In-document form fill / editing Edit endpoint for PDF and DOCX supports programmatic form filling and document updates: automatic detection of fields, table cells, and interactive widgets, plus form_schema support for repeatable pipelines. LlamaParse itself is parsing-only; it does not provide a built-in PDF/DOCX editing or form-filling API. Any editing or completion would need to be implemented in downstream applications or via other LlamaCloud components.
Deployment options Cloud SaaS, customer VPC, on-prem, and fully air-gapped deployments are documented, all with zero-retention modes available (per-request retention=0 or account-level policies) and optional regional endpoints (EU/AU). Delivered as a hosted LlamaCloud service. For enterprises, documentation describes the option to deploy in a private VPC within the customer's cloud, while still using the managed LlamaCloud control plane.
Security/compliance SOC 2 Type II, HIPAA-eligible processing, BAAs for covered workloads, zero-data-retention options, SSO/SAML, data-residency controls, and detailed security policies published in the trust center. LlamaCloud's pricing and trust materials list SOC 2 Type II, GDPR, and HIPAA certifications. Documents describe 48-hour parsing caches by default (to avoid double billing) with a do_not_cache option for more sensitive workloads.
Pricing model Credit-based billing for Parse, Extract, Split, and Edit. Published credit tables differentiate standard vs. complex pages, agent-in-loop extraction, and beta Edit pricing, and are tied to Standard/Growth/Enterprise subscription tiers. Credit-based billing across LlamaCloud. For parsing, North American pricing is 1,000 credits = $1, with recommended modes such as Cost-effective (~3 credits/page), Agentic (~10), and Agentic Plus (~90), and add-ons like layout extraction costing extra credits per page.
Scale signals Public benchmarks and case studies reference 99.9%+ uptime SLAs, over 1 billion pages processed overall, and deployments processing millions of pages per year (e.g., Benchmark >3.5M pages/year; Anterior and Elysian production workloads). Product marketing highlights 500M+ documents processed and 200k+ LlamaCloud users, plus multimodal parsing and indexing across 130+ file formats when used as the Parse component of LlamaCloud.

When to choose each

  • Choose LlamaParse if:

You are already standardized on LlamaIndex/LlamaCloud, want rapid onboarding with cost-effective parsing modes, and primarily need high-quality text/Markdown/JSON/XLSX (plus optional layout bounding boxes, images, and screenshots). You're comfortable pairing parsing with LlamaExtract for schema-based extraction and handling any editing or form-filling logic in your own application or via LlamaAgents.

  • Choose Reducto if:

Your workloads depend on near-human accuracy for complex tables and forms, end-to-end structured outputs with field-level provenance, and in-document editing or form completion. You also need enterprise controls such as SOC 2/HIPAA alignment, BAAs, zero-retention configurations, and flexible deployment options including VPC, on-prem, and air-gapped installs.


Bottom line

Both platforms can parse heterogeneous, real-world documents and are used in production AI pipelines. LlamaParse is a strong fit when you are building on the LlamaIndex ecosystem, want flexible cost/accuracy trade-offs for parsing, and plan to compose separate services (LlamaExtract, LlamaAgents, your own app logic) for schema extraction and workflow automation.
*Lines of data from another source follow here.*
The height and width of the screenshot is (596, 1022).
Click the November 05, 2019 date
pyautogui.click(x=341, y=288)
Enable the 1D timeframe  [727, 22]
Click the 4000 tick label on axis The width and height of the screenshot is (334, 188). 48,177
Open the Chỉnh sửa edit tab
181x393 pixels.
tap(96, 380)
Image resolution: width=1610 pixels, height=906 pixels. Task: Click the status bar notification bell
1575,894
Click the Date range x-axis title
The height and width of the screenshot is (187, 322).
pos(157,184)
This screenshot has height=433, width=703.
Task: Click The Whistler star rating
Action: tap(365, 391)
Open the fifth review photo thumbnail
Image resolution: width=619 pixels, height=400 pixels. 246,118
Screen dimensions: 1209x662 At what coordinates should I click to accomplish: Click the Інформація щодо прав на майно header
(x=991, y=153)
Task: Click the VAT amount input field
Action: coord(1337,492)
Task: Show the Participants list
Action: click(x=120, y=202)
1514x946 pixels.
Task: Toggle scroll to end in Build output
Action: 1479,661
Reducto is purpose-built for high-stakes, high-volume document intelligence where structure-preserving parsing, agentic correction, integrated extraction and editing, fine-grained provenance, and documented enterprise security and deployment options are first-class requirements. For regulated or mission-critical use cases that demand traceability and tight control over data residency, Reducto is typically the safer default.